Given the excellent rapport that had existed between the therapist and the client and in the therapist’s most caring and encouraging manner, he said, “Do you think you can try again?” For a few seconds, the client stared over the therapist’s shoulder. Then, she suddenly buried her face in her hands and sobbed quite deeply for about half-a-minute.
After discarding a handful of tissues, she stared at the therapist with an intensity in her eyes he had never seen, and declared, “I feel like I have a new toy, and the new toy is me!” It may be surmised that the “new toy” was that part of her basic humanness that had never been unconditionally accepted; i.e., needing emotional closeness.
A similar example is found in Shapiro (1989). A young woman, upon describing the details of an incident of childhood molestation, “exploded into tears and cried for about 1½ min.” When asked how she felt, she replied, “I feel as though I’ve just been exorcised” (pp. 215–216).
Forced Activation of Emotional Experiencing and Re-traumatization
The most typical example of the forced activation of emotional experiencing is when a client arrives in a heightened emotional state and quite quickly starts talking about an adverse event since the last session. With the therapist staying in a supportive role throughout, the client’s heightened emotional experiencing gradually dissipates on its own. Although clients may express feeling better relative to their arrival, the experience is not therapeutic because the S phase did not reach a neurophysiological peak of intensity and spontaneously transition to a P phase.
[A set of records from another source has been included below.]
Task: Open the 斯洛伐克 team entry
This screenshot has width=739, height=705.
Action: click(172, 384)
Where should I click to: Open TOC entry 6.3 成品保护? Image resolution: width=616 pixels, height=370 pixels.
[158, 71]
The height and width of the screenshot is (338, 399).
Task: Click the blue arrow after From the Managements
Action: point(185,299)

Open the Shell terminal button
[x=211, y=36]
The S phase fight-or-flight reaction to a psychologically injurious experience has been, in this author’s estimation, misunderstood as re-traumatization. In the literature, the impression is that this term is used when the client seems to be “too upset.” There is also no consensus in the literature on the meaning of re-traumatization and, therefore, it has yet to be operationalized (Follette & Duckworth, 2012).
This discussion proposed two reasons for how psychotherapy as it is currently understood could be substantially more effective. One is that the practice of psychotherapy does not yet have an effective enough of an understanding of its subject matter. It is proposed that the client’s experiencing be the subject matter of psychotherapy, and that it is understood conceptually in the following way: (a) the typical presenting problem (until shown otherwise) has a psychogenic origin; (b) it is understood in an atheoretical way as all human experience is unique; and (c) a conscious act is not likely to have a significant effect on how it is manifested.
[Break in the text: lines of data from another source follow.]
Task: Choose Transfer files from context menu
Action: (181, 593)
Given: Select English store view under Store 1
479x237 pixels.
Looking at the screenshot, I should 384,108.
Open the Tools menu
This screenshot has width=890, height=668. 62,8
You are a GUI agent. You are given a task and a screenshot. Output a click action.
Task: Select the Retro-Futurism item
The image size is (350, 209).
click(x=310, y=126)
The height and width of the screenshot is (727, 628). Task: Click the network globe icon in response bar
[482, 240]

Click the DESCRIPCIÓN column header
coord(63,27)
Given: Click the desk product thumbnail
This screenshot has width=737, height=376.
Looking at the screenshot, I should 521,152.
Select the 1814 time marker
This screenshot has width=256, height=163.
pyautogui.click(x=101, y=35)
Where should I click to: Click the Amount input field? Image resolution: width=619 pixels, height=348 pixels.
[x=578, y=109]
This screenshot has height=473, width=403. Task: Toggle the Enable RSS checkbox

The second reason for why psychotherapy could be substantially more effective is that the concept of catharsis has yet to be operationalized. That is, any degree of emotional experiencing is proposed as therapeutic when it has been activated in an unforced way; i.e., when clients have received sufficient support for their experiencing.
TC is understood as a sympathetic-parasympathetic autonomic nervous system sequence, and where the sympathetic phase is understood as a delayed fight-or-flight reaction precipitated by the unforced activation of an unresolved adverse psychological event.
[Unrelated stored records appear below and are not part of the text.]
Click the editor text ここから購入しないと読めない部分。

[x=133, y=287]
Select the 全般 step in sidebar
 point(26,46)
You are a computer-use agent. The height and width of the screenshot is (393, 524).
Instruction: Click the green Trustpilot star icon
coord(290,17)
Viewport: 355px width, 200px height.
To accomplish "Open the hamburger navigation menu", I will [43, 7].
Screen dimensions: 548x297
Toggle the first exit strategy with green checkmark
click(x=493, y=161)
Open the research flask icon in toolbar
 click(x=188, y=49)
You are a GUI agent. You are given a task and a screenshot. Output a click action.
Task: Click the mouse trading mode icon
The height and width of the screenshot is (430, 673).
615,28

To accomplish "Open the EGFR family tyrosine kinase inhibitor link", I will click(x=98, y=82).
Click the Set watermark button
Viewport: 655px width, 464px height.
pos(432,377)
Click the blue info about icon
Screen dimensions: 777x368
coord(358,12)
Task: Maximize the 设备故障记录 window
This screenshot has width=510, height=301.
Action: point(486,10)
With the therapist providing sufficient support for the client’s experiencing, the sympathetic phase spontaneously transitions to the parasympathetic, or healing, phase. The healing reactions in that phase are (a) crying for the most hurtful experiences, (b) indignation (preferred over anger) for objectively unfair/unjust treatments, and (c) clients arriving at their own understanding of how they were affected by the adverse experience.